# Problem requirements
Pictures aside, reproduce exactly and only the lines from the one containing "Click the blue verified checkmark badge" through the end of the records.

__________________________________________________

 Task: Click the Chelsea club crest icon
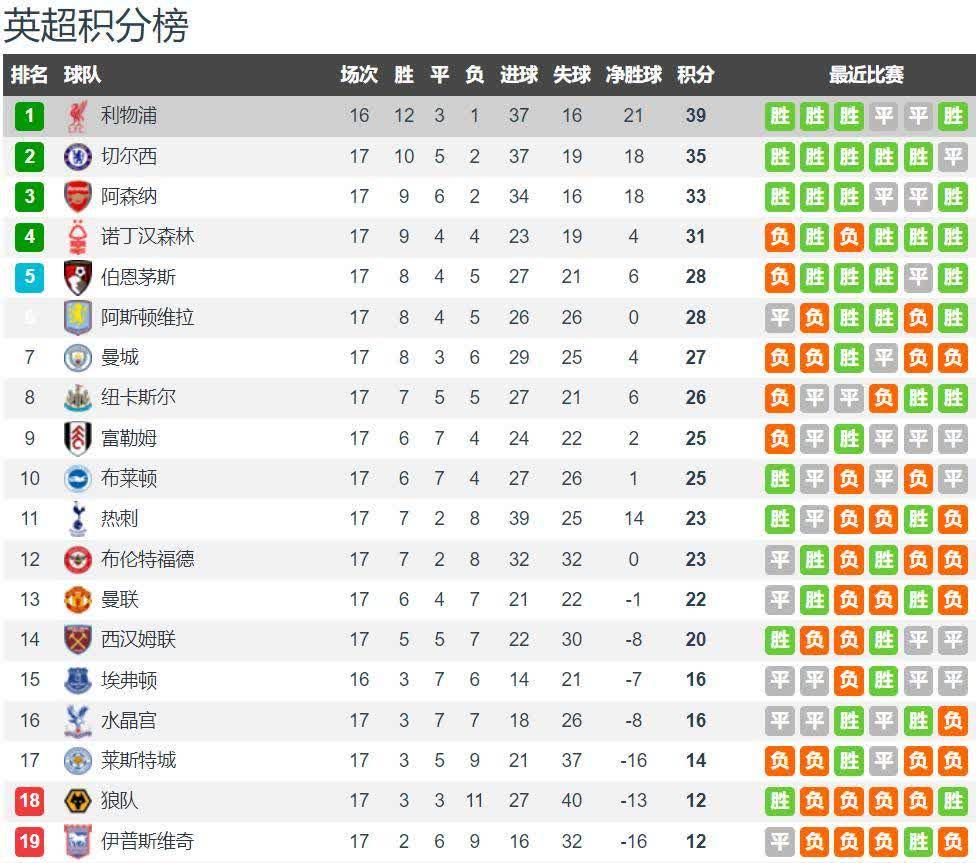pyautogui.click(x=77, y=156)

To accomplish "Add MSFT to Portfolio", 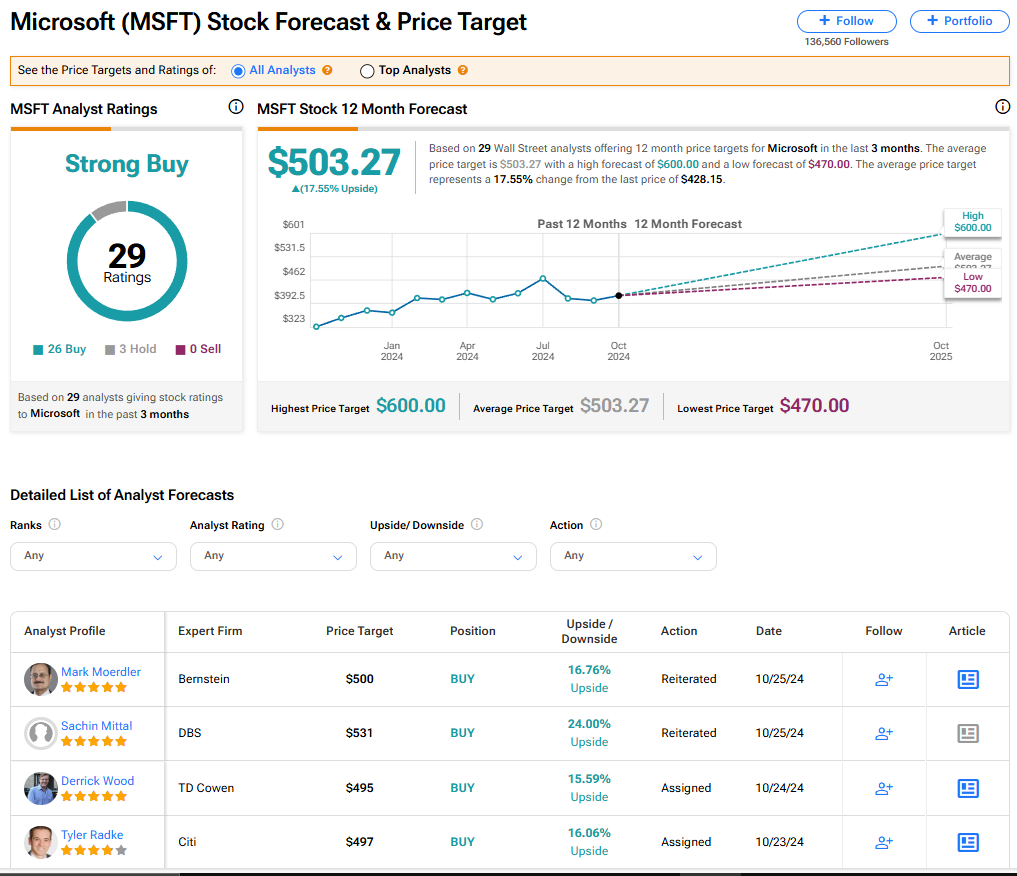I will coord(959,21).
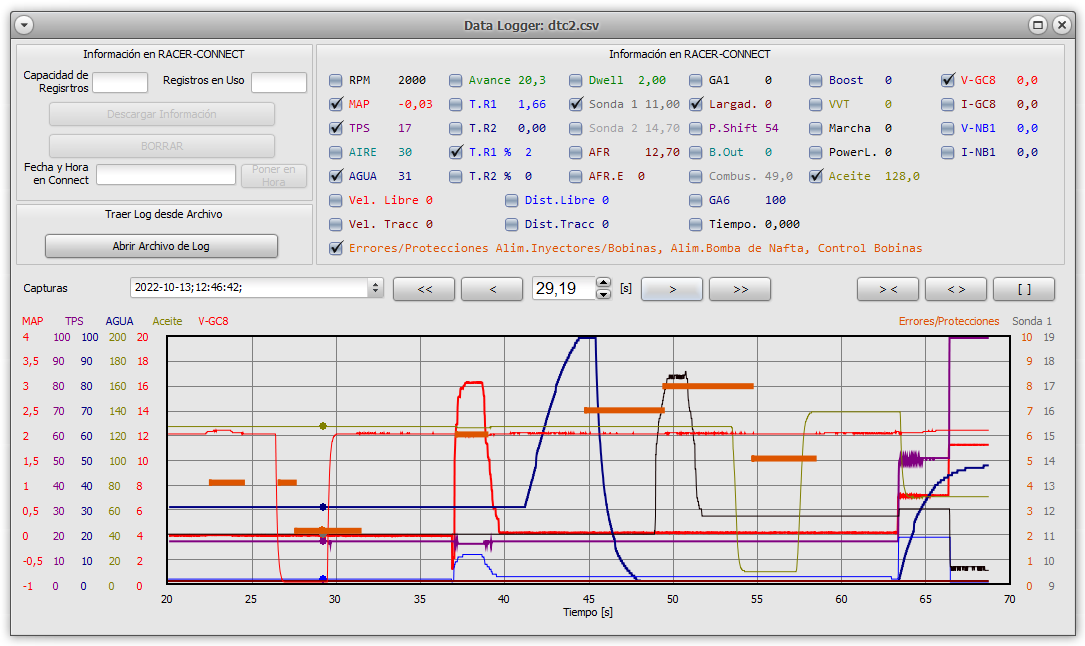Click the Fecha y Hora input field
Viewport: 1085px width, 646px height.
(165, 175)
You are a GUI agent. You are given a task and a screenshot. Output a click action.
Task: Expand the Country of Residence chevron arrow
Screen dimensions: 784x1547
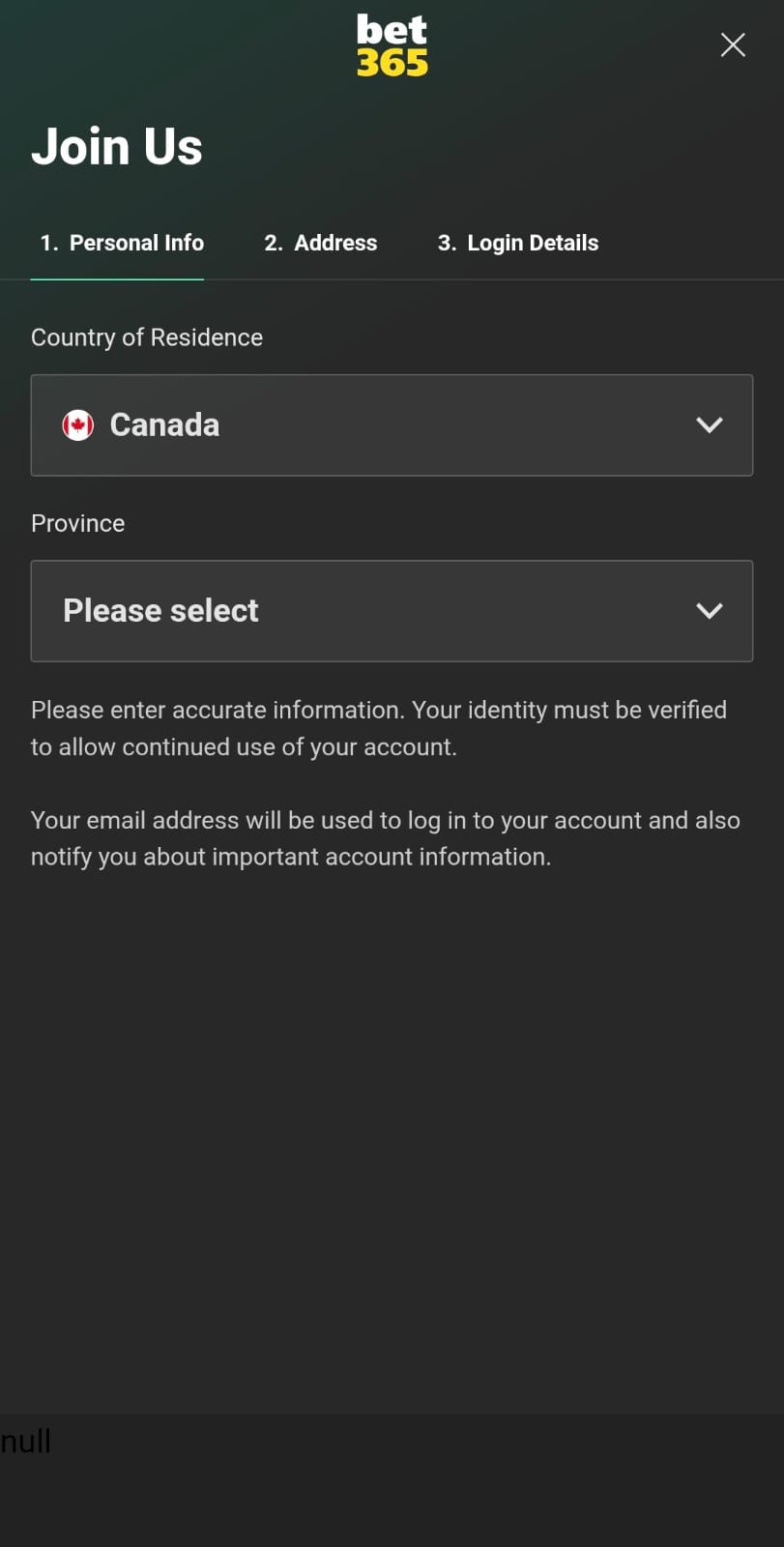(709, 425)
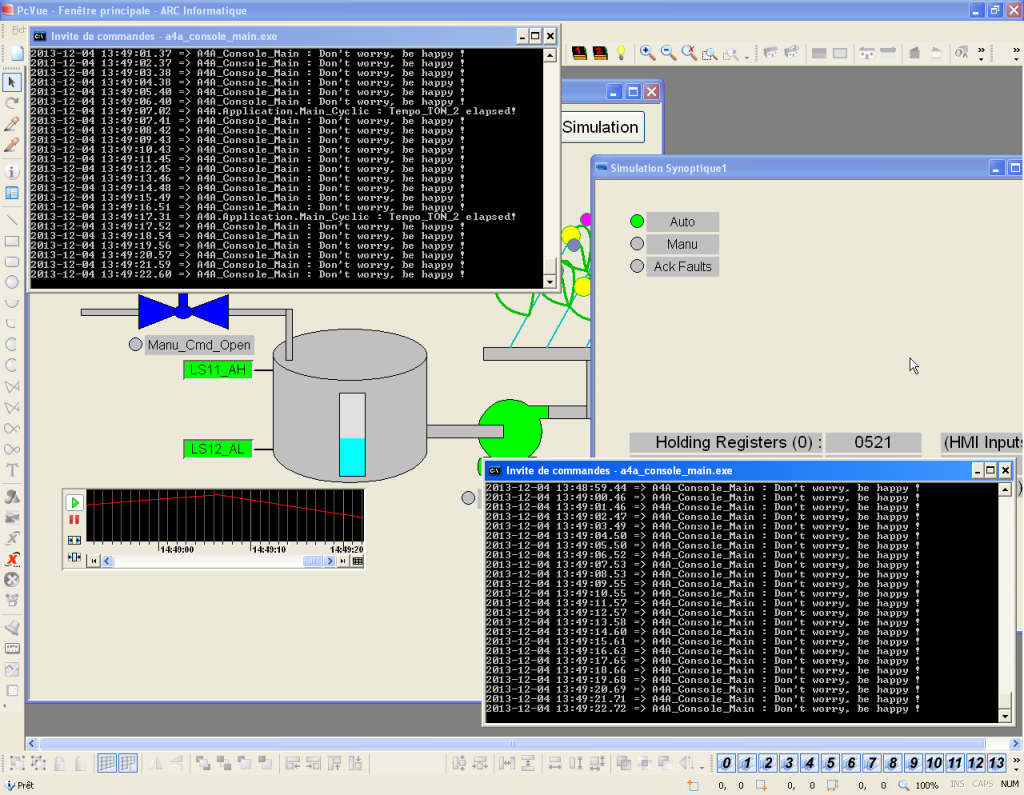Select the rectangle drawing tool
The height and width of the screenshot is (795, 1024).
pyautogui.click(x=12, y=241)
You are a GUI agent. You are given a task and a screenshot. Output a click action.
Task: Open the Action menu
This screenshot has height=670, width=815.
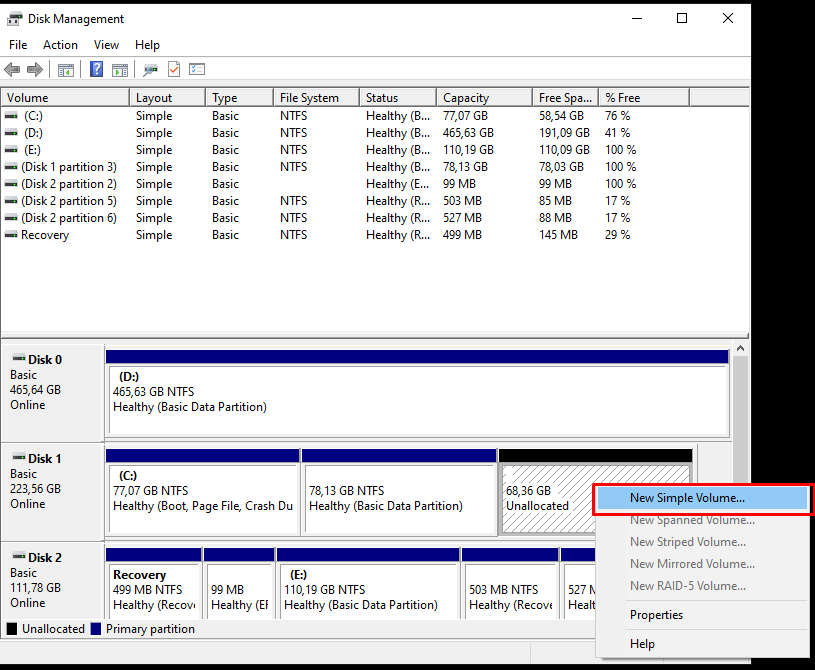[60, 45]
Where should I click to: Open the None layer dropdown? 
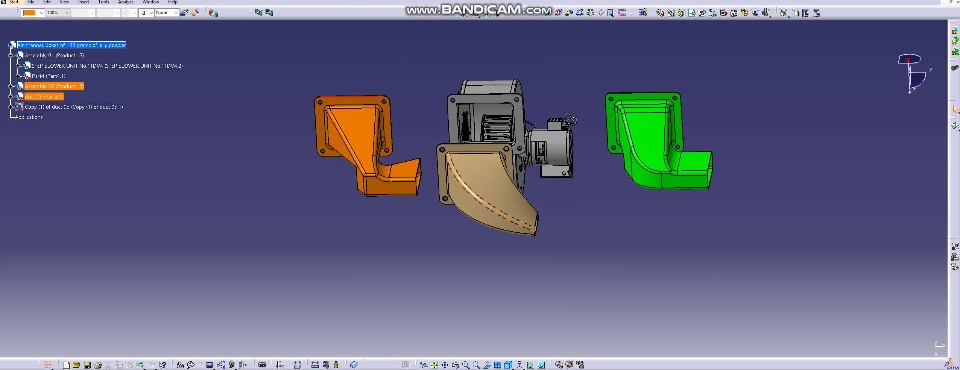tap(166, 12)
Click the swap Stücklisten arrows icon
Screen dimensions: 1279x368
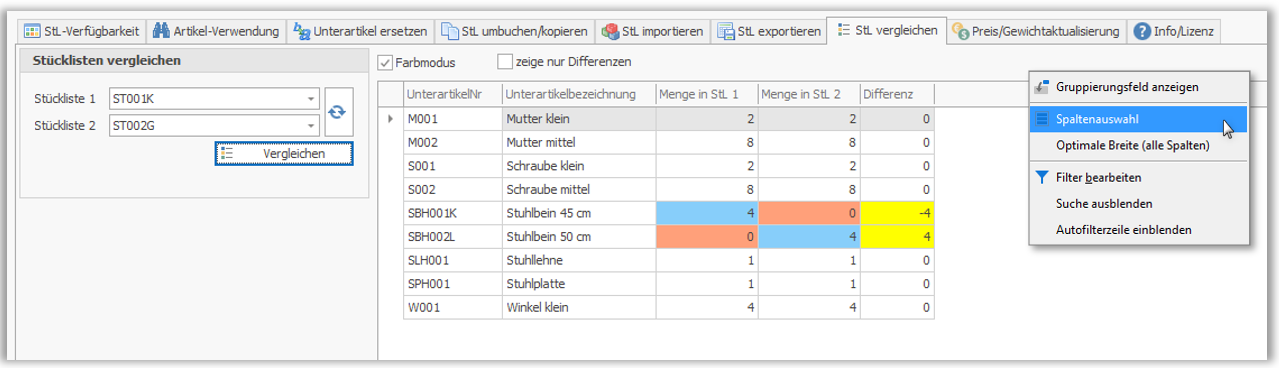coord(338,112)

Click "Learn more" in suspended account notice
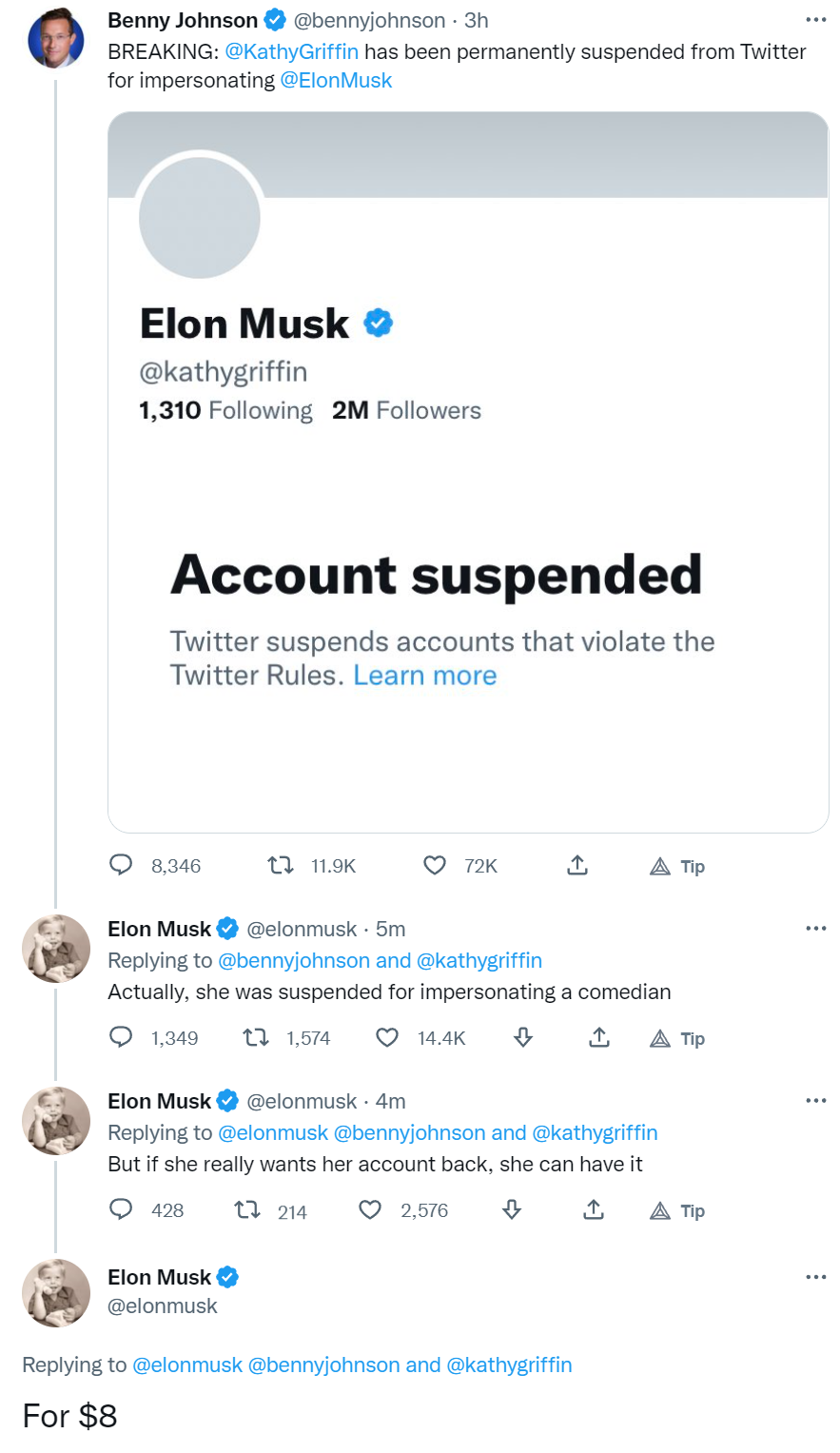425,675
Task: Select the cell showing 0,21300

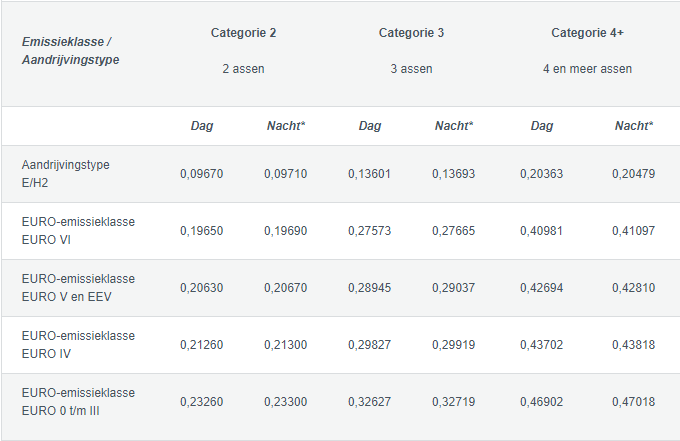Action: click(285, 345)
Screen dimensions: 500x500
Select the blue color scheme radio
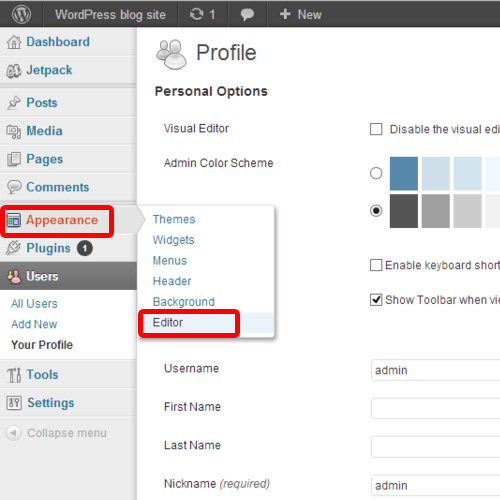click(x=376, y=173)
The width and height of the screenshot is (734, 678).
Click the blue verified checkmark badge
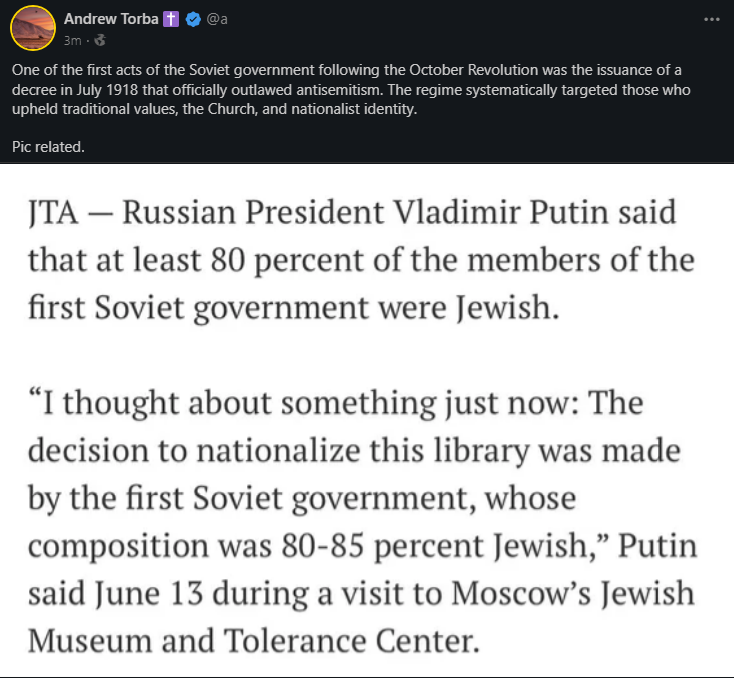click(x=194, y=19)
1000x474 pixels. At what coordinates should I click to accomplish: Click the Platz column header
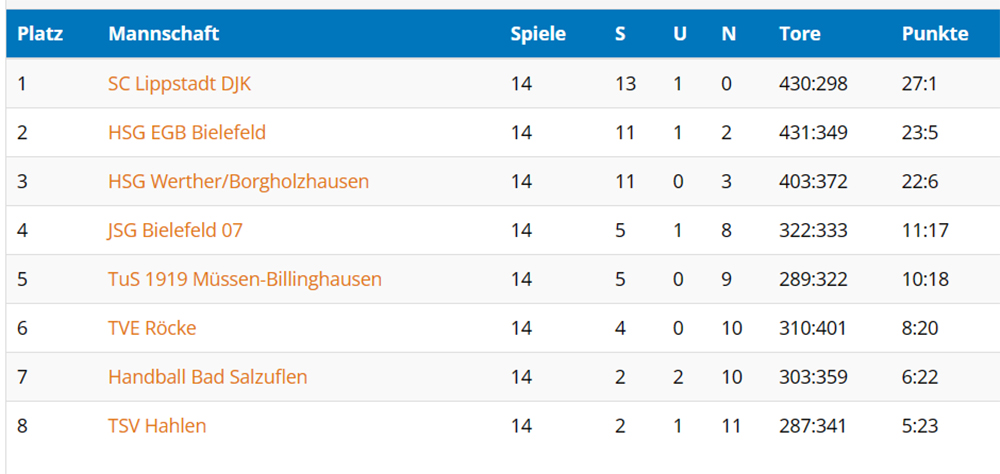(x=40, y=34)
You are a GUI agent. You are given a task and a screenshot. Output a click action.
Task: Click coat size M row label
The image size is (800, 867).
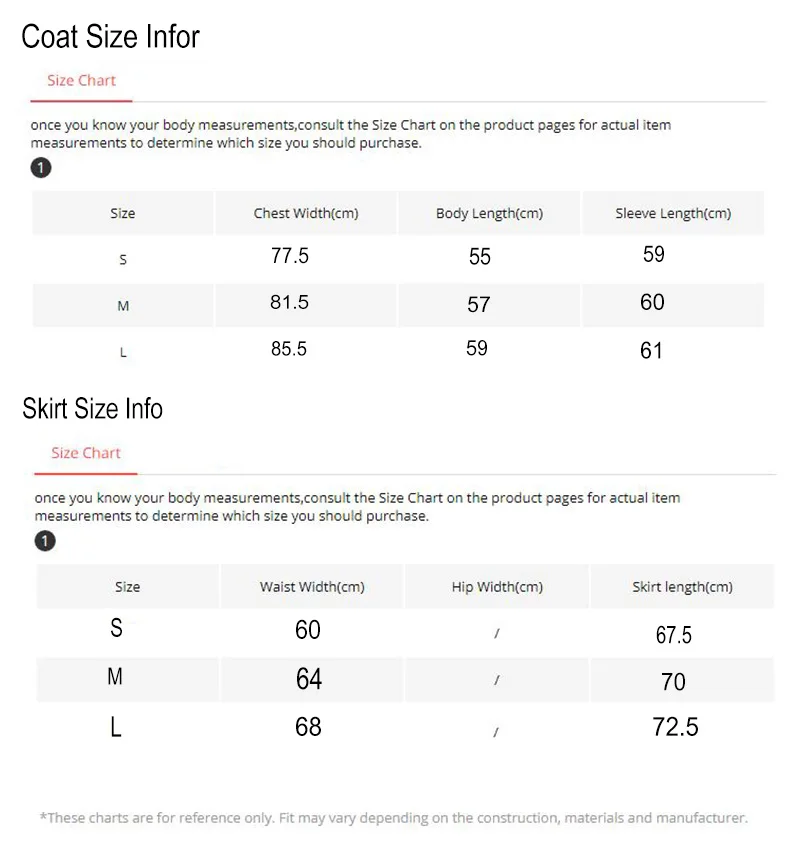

__________________________________________________

# Response to this exercise
Click the blue verified checkmark badge
click(x=194, y=19)
1000x474 pixels. At what coordinates should I click to accomplish: Click the Platz column header
(x=40, y=34)
You are a GUI agent. You are given a task and a screenshot. Output a click action.
Task: Click coat size M row label
The image size is (800, 867).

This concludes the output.